In den letzten Jahren fand aufgrund zahlreicher Gesetze, Normen und Regeln, die die Baubranche grüner und nachhaltiger machen sollen, ein regelrechter Boom auf natürliche Dämmstoffe statt. Wie Holzfasern gehört Zellulose dabei auch zu den organisch-natürlichen Dämmstoffen. Dabei hat die Zellulosedämmung so mancherlei Vor- und Nachteile gegenüber herkömmlichen oder anderen natürlichen Dämmstoffen. Ist sie in der Anschaffung mit die günstigste Alternative, stellt sich das Entsorgen der Zellulosedämmung oft als Problem dar.
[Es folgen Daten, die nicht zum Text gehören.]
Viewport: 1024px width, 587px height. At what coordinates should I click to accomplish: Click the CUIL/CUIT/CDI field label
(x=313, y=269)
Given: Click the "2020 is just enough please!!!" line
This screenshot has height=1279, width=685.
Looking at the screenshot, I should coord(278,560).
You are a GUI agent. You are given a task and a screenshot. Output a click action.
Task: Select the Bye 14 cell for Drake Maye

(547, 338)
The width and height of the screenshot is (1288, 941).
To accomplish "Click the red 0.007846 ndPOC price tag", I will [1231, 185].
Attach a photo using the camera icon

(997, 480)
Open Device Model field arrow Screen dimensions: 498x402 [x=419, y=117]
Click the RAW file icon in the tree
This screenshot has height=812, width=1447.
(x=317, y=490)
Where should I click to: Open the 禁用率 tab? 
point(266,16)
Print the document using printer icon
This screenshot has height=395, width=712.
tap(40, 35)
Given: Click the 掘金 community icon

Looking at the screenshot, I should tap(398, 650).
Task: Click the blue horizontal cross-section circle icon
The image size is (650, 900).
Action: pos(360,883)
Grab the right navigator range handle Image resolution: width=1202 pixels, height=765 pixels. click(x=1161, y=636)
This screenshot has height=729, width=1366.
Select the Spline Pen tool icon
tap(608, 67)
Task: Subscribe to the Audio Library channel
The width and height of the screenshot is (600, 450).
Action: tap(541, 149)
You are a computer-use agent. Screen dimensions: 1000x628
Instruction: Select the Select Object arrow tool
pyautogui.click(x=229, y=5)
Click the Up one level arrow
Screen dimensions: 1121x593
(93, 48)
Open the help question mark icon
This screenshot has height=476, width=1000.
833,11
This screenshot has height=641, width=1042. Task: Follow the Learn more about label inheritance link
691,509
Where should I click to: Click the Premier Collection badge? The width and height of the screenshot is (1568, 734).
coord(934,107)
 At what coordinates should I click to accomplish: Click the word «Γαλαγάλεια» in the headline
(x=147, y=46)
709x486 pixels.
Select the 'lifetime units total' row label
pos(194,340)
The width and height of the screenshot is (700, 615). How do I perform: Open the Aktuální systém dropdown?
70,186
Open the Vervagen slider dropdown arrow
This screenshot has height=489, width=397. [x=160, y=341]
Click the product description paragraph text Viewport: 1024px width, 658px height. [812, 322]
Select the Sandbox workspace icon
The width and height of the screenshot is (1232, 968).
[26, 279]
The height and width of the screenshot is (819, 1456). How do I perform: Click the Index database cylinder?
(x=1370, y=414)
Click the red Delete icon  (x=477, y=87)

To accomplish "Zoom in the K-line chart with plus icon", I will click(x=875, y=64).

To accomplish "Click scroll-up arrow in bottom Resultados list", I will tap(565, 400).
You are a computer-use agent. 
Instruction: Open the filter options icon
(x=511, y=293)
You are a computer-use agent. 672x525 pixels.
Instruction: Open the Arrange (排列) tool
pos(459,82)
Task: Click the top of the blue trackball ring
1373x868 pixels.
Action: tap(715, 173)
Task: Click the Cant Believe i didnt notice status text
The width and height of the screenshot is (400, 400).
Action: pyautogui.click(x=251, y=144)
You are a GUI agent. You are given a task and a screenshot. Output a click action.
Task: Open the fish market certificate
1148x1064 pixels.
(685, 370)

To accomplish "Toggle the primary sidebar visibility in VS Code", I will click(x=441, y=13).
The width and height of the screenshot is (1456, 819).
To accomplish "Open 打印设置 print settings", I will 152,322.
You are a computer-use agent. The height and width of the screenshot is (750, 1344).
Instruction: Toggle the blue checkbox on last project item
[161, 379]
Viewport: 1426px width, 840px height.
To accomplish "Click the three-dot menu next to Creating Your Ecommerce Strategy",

Woran das liegt und was Zellulose dennoch zu einem der beliebtesten natürlichen Dämmstoffe werden lässt, erfahren Sie in unserem Fachartikel.

Inhaltsverzeichnis

Wie gut ist Zellulosedämmung?

Gut oder schlecht sind erfahrungsgemäß weniger dazu geeignet, die Eigenschaften von Baustoffen zu beschreiben, geben aber eine allgemeine Einschätzung der Hersteller und Anwender wieder. Trotz der Kategorisierung von Zellulosedämmung als „guter“ natürlicher Dämmstoff, lohnt sich ein Blick auf den Vergleich von Zellulose gegenüber anderen natürlichen wie auch „klassischen“ Dämmstoffen. 

Steinwolle oder Zellulose?

Steinwolle besteht aus Diabas, bzw. Basalt und gehört zu den mineralischen Dämmstoffen. Eines der großen Probleme derartiger Baustoffe ist deren relativ geringes Recyclingpotenzial. Bei Steinwolle, die oft in formschlüssiger Verbindung mit anderen Baustoffen auftritt, ist Recycling schlicht weg nicht möglich. Wurde die Steinwolle hingegen getrennt angewendet, kann diese als Steinwolle-Mehl wiederverwendet werden.

In puncto Wiederverwendbarkeit steht aber auch die Zellulosedämmung nicht viel besser da. Die Ursache dafür ist die Beimengung von Borsalzen oder Ammoniumphosphat um die Brandklasse B2 zu erreichen. Das zieht leider nach sich, dass derartig behandelte Zellulose weder organisch abbaubar noch für andere Zwecke zu verwenden ist. Aber selbst nach der brandschutztechnischen Behandlung weist die Zellulosedämmung einen geringeren Brandwiderstand als Steinwolle auf (A1). 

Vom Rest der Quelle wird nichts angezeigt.